— What is needed —
Go to the line that contains "This screenshot has width=556, height=542.". Restate that line and each one after it exactly, through the end of the records, without pictures.

[Entries taken from a collection]

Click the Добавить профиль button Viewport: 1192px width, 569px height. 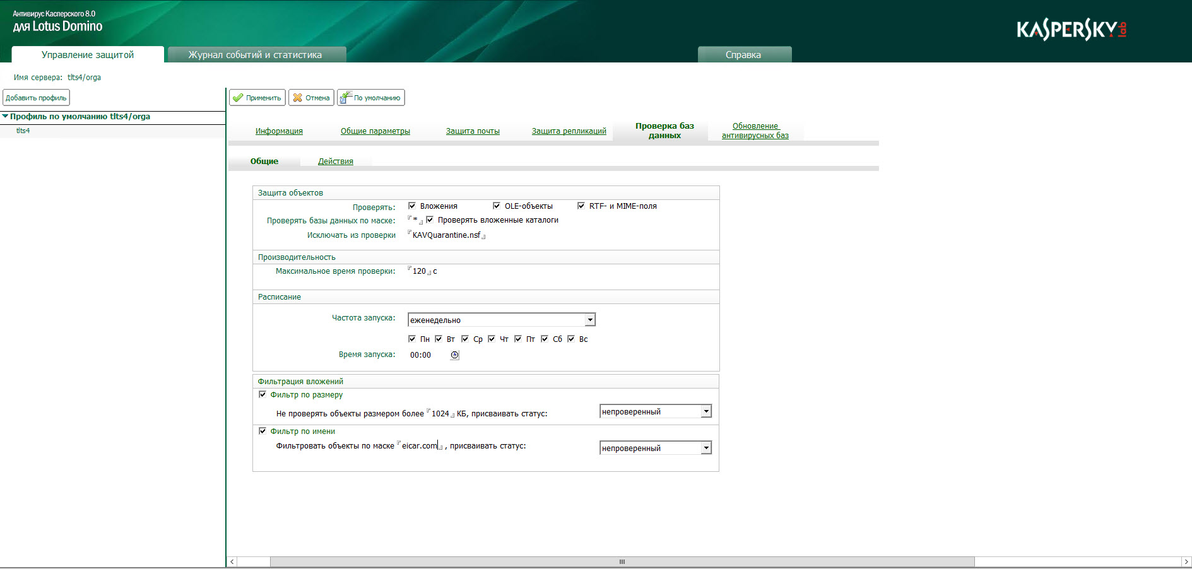36,98

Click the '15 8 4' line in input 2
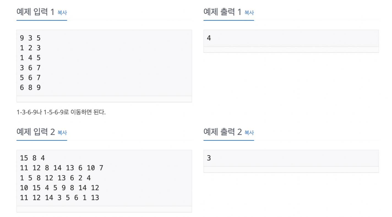(32, 158)
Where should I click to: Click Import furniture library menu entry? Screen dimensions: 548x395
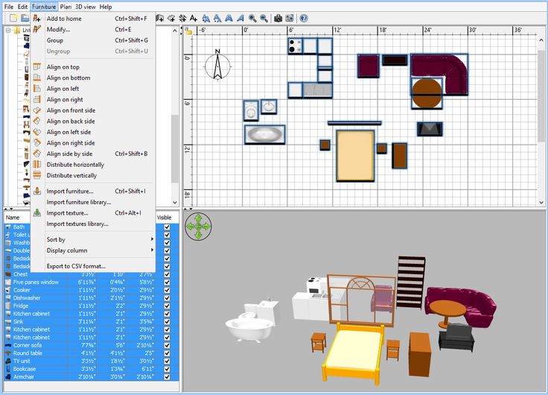(x=78, y=202)
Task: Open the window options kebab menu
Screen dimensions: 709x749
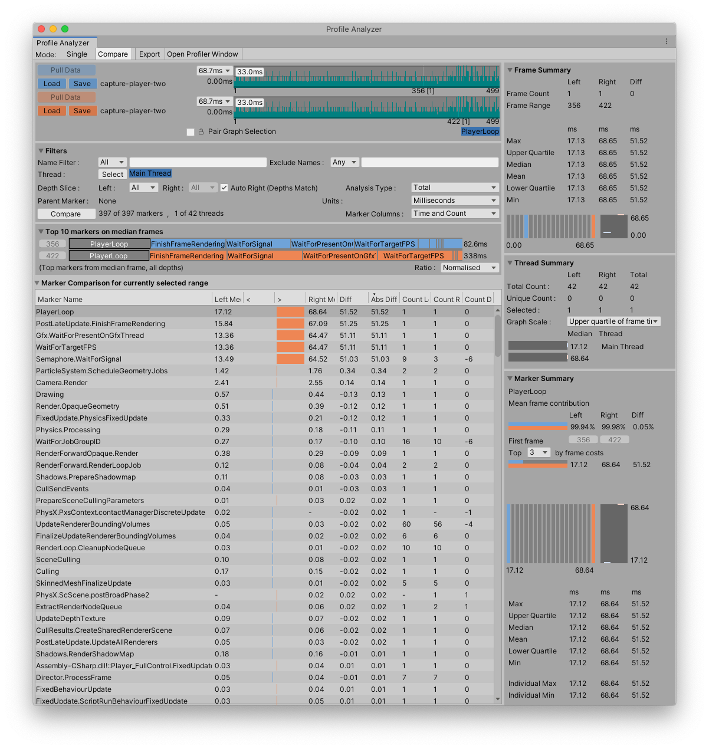Action: tap(667, 41)
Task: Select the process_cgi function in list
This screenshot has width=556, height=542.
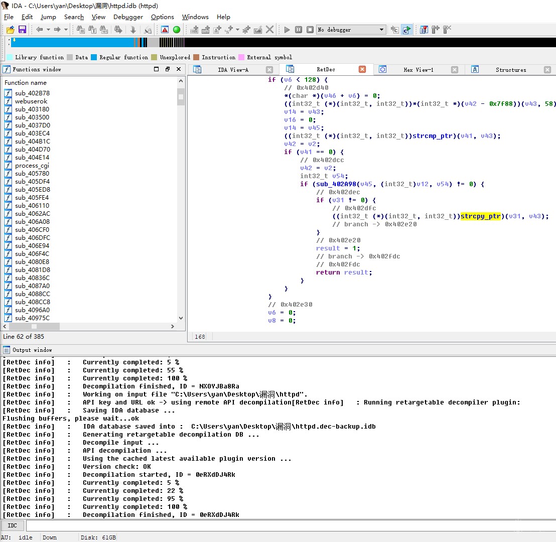Action: coord(32,166)
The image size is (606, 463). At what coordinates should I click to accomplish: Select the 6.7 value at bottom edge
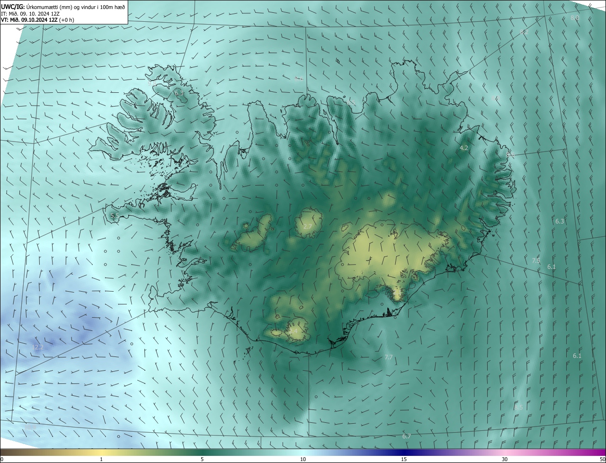tap(406, 436)
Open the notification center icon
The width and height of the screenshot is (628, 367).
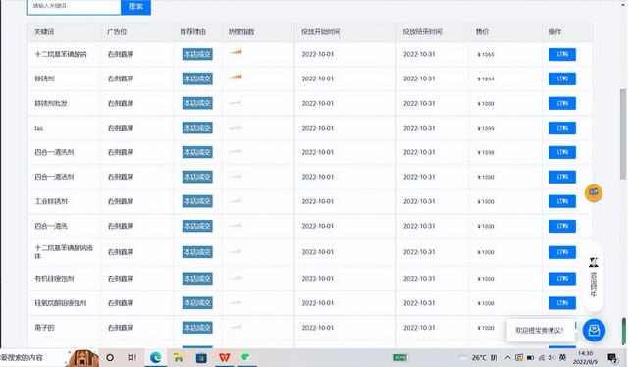pos(612,358)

— Written reply —
This screenshot has width=556, height=542.
Action: coord(32,166)
The image size is (606, 463). At what coordinates should I click to accomplish: Select the 6.7 value at bottom edge
tap(406, 436)
Open the notification center icon
The width and height of the screenshot is (628, 367).
pos(612,358)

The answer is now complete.